Search the listing for the string "Task". Copy every line that has it.

• [Provided material]
# # # # # # #
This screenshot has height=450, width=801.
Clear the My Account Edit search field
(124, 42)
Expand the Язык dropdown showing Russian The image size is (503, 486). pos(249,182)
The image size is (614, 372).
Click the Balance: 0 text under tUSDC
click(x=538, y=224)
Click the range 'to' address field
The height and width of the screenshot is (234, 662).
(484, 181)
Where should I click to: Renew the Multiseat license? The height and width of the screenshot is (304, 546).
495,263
# # # # # # #
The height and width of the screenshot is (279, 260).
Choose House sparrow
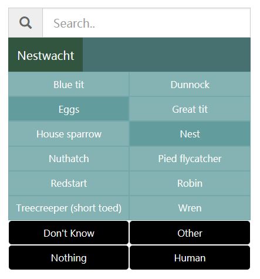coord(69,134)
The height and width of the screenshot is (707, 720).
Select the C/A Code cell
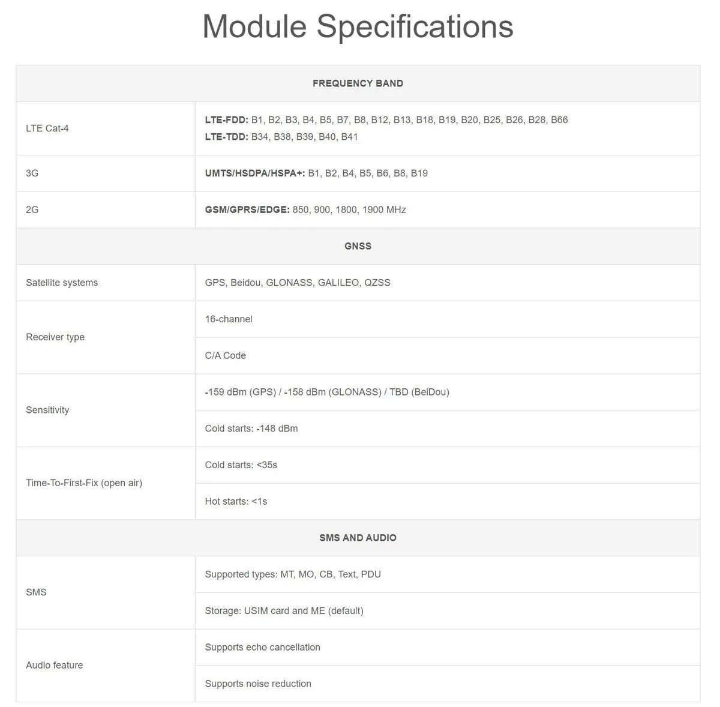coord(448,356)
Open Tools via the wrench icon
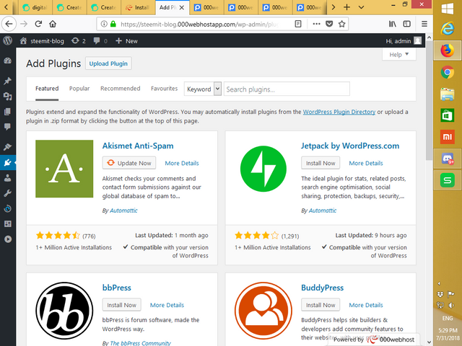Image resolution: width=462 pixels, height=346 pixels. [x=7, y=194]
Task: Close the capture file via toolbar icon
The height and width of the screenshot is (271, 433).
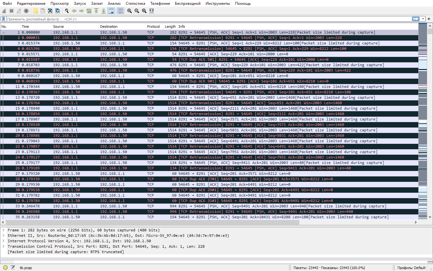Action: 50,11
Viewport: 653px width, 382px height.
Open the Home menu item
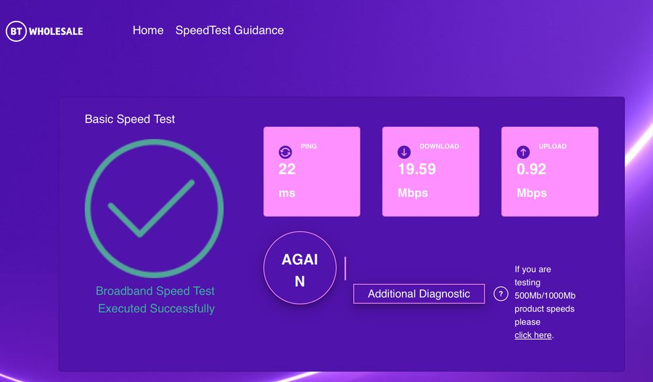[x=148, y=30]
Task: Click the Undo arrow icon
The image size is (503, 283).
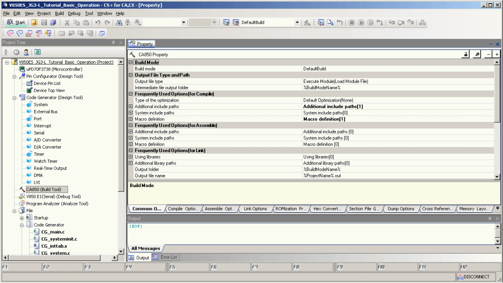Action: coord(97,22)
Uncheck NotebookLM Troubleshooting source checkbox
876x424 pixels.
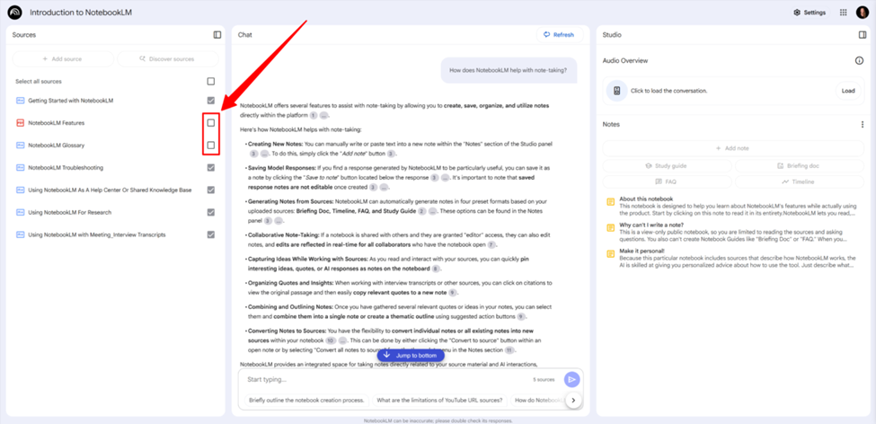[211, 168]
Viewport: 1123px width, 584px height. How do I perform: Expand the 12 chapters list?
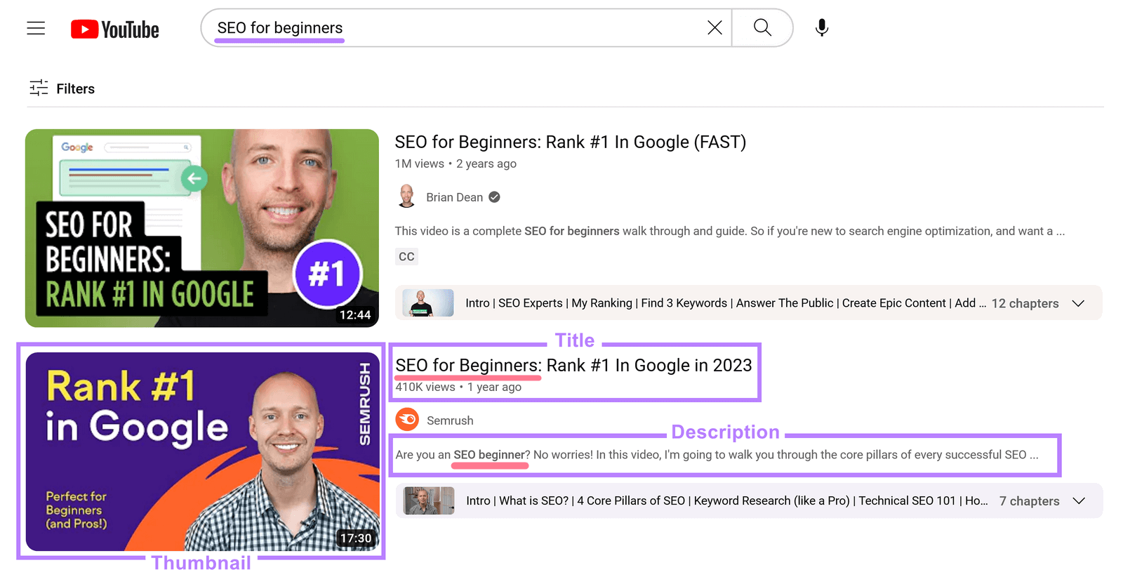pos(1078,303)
# # # # # # #
• [Response area]
Task: Close the capture file via toolbar icon
Task: Click the Undo arrow icon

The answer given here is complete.